* _TAREFAS_:
1/ No artigo sobre corpo estranho em bebida ou alimento, até que valor de causa as partes comparecem pessoalmente ao Juizado, sem que a assistência de advogado seja obrigatória?
2/ Com base no artigo sobre corpo estranho em bebida ou alimento, diga se cada afirmação está de acordo com o texto e cite as palavras que decidem:
(a) O rito dos Juizados permite a realização de exame pericial complexo.
(b) Para o STJ, não há dano moral quando o produto com objeto estranho não chega a ser ingerido.
(c) Pedidos de até cinquenta salários mínimos podem ser levados ao Juizado.
3/ Estenda o artigo sobre corpo estranho em bebida ou alimento, começando logo após o último trecho apresentado.

* _ARTIGO_:

Quem sou eu

Juiz de Direito desde 2007. Titular do Juizado Especial Cível de Lins(SP). Ex-Professor do Curso de Direito do Unisalesiano em Lins(SP). Ex-delegado de polícia. Motociclista, tatuado e corintiano do "bando de loucos".

2 de out. de 2015

Corpo estranho em bebida ou alimento


          Muitas vezes o Judiciário é instado a analisar pedidos indenizatórios embasados na tese de que o consumidor deparou com algo estranho na bebida ou no alimento que adquiriu...
          Quem reclama normalmente pede o reembolso do valor do produto impróprio para consumo e despesas que decorreram dos efeitos danosos dele (problemas de saúde, prejuízos no trabalho etc.); além de invocar danos morais.
          Tais pretensões podem ser deduzidas em Vara cível, por meio de advogado, ou em Juizado, se o montante não exceder quarenta vezes o salário mínimo. Em se tratando de Juizado, nas causas de valor até vinte salários mínimos, as partes comparecerão pessoalmente, podendo ser assistidas por advogado; nas de valor superior, a assistência é obrigatória.
          O rito dos Juizados não permite exame pericial complexo. Muitas vezes não é fácil para o juiz analisar a tese de que a garrafa foi aberta depois de ter saído da fábrica ou de que o objeto foi introduzido posteriormente no recheio da bolacha sem que uma perícia seja realizada. Se o exame mais aprofundado for imprescindível, o processo que tramita no Juizado será extinto e a parte interessada deverá ajuizar nova ação.
          No que diz respeito aos danos morais, o egrégio Superior Tribunal de Justiça e o Tribunal de Justiça de São Paulo não têm reconhecido a sua ocorrência quando o produto não chega a ser consumido. O mero desapontamento de encontrar algo estranho no alimento, conforme tem sido decidido, não pode ser equiparado ao abalo psíquico exigível para a imposição da indenização por danos morais. Em suma: a constatação de corpo estranho em garrafa de bebida realmente causa indignação, mas indignação nem sempre gera indenização. Nesse sentido, sobre aquisição de refrigerante contendo inseto morto no interior da embalagem, assim se pronunciou o STJ: “RECURSO ESPECIAL DIREITO DO CONSUMIDOR. RESPONSABILIDADE CIVIL. PRESENÇA DE CORPO ESTRANHO EM ALIMENTO. EMBALAGEM DE REFRIGERANTE LACRADA. TECNOLOGIA PADRONIZADA. AUSÊNCIA DE INGESTÃO. DANO MORAL INEXISTENTE. MERO DISSABOR. ÂMBITO INDIVIDUAL. 1. Cuida-se de demanda na qual busca o autor a condenação da empresa ré ao pagamento de indenização por danos morais decorrentes da aquisição de refrigerante contendo inseto morto no interior da embalagem. 2. No âmbito da jurisprudência do STJ, não se configura o dano moral quando ausente a ingestão do produto considerado impróprio para o consumo, em virtude da presença de objeto estranho no seu interior, por não extrapolar o âmbito individual que justifique a litigiosidade, porquanto atendida a expectativa do consumidor em sua dimensão plural. 3. A tecnologia utilizada nas embalagens dos refrigerantes é padronizada e guarda, na essência, os mesmos atributos e as mesmas qualidades no mundo inteiro. 4. Inexiste um sistemático defeito de segurança capaz de colocar em risco a incolumidade da sociedade de consumo, a culminar no desrespeito à dignidade da pessoa humana, no desprezo à saúde pública e no descaso com a segurança alimentar. 5. Recurso especial provido (REsp 1395647/SC, Rel. Ministro RICARDO VILLAS BÔAS CUEVA, TERCEIRA TURMA, julgado em 18/11/2014, DJe 19/12/2014)”.

* _LISTAGEM DE DADOS_:
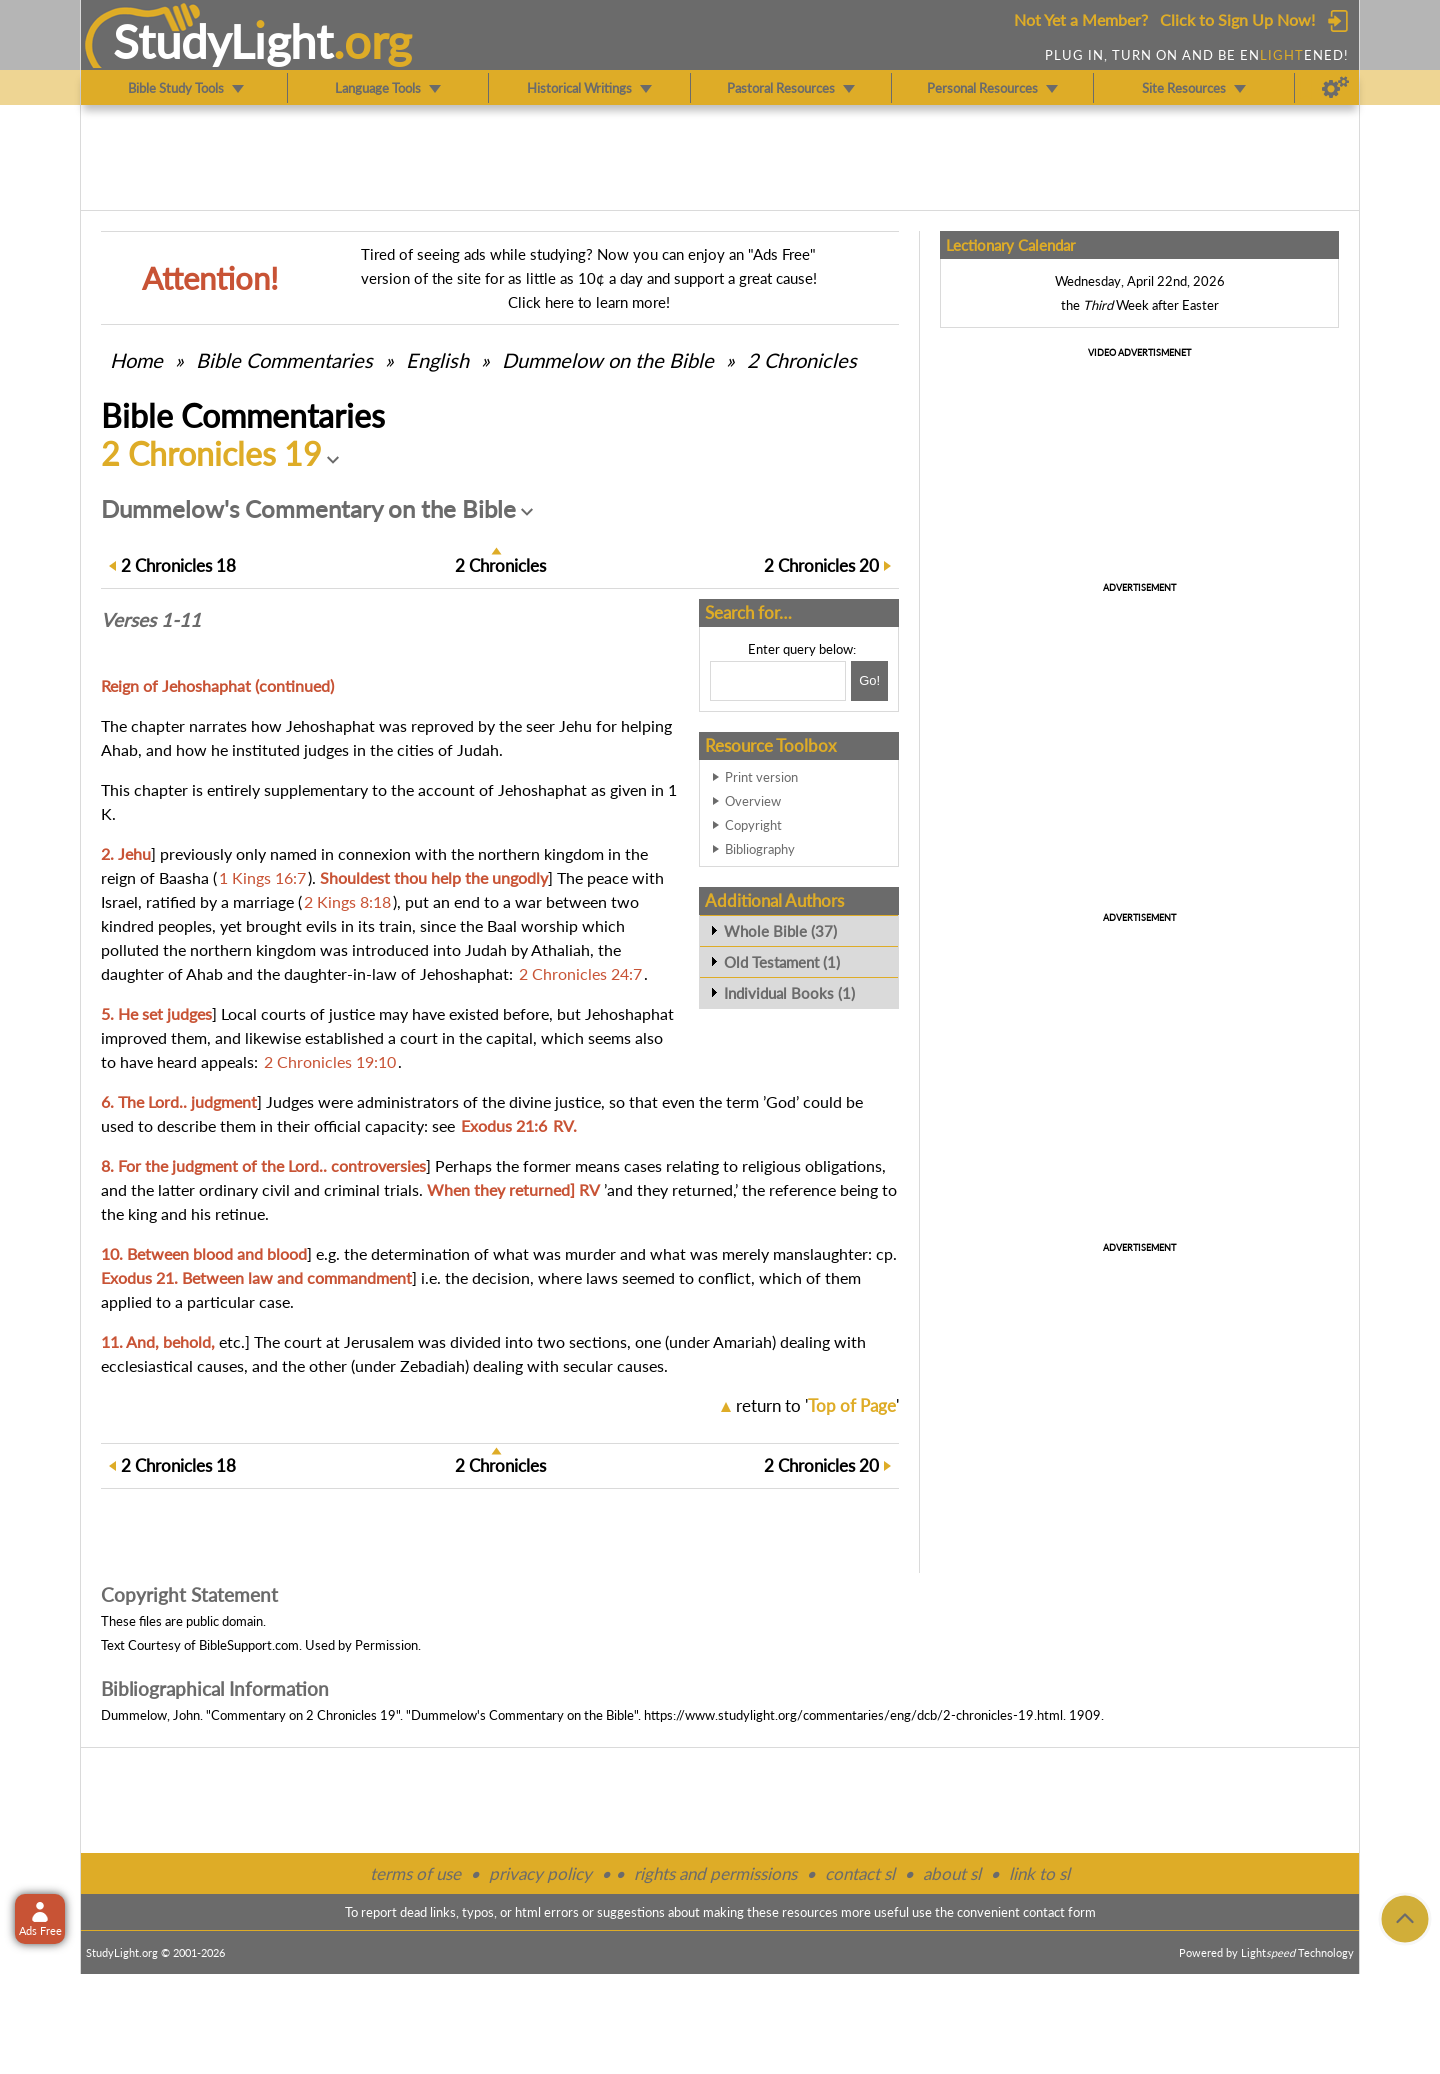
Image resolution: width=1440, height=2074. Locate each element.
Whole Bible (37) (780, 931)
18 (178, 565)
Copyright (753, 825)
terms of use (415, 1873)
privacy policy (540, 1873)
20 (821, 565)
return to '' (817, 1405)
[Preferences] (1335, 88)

* * *

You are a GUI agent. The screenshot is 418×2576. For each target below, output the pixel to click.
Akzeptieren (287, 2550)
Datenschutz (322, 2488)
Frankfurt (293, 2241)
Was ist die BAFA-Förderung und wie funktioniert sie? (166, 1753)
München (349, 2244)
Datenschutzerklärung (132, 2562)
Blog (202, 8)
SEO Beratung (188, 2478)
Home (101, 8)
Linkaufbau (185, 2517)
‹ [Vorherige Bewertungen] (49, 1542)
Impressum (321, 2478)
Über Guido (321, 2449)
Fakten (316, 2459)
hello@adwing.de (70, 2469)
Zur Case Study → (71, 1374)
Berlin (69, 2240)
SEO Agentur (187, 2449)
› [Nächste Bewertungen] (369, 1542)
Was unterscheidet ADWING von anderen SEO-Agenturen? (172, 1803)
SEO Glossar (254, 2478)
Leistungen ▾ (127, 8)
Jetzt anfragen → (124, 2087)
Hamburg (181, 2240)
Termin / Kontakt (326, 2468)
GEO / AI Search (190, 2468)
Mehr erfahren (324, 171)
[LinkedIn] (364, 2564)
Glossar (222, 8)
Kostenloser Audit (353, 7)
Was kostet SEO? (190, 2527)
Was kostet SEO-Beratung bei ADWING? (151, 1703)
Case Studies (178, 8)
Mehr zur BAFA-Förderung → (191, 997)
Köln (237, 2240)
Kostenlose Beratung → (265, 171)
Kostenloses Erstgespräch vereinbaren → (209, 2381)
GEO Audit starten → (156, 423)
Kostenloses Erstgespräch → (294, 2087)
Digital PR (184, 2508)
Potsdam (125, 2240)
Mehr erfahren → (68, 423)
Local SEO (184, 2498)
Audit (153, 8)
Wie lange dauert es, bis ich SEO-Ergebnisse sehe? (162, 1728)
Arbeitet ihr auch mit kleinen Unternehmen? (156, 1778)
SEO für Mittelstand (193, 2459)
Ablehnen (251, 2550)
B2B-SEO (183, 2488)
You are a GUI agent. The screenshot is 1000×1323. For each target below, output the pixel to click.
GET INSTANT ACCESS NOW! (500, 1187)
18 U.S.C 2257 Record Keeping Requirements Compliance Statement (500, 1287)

* _RESPOSTAS ESPERADAS_:
1/ Até vinte salários mínimos.

2/
(a) Não: "O rito dos Juizados não permite exame pericial complexo."
(b) Sim: "não se configura o dano moral quando ausente a ingestão do produto considerado impróprio para o consumo"
(c) Não: "ou em Juizado, se o montante não exceder quarenta vezes o salário mínimo"

3/
          Pode ser, portanto, que a justiça reconheça a culpa do fabricante, determine ressarcimento do valor do produto, mas afaste a ocorrência de danos morais. Mas detalhes do caso poderão justificar o reconhecimento dos danos morais. Não há como prever o desfecho de pedido dessa natureza, mesmo porque cada julgador tem um ponto de vista sobre o que pode configurar dano moral. Alguns são menos tolerantes às falhas dos fabricantes.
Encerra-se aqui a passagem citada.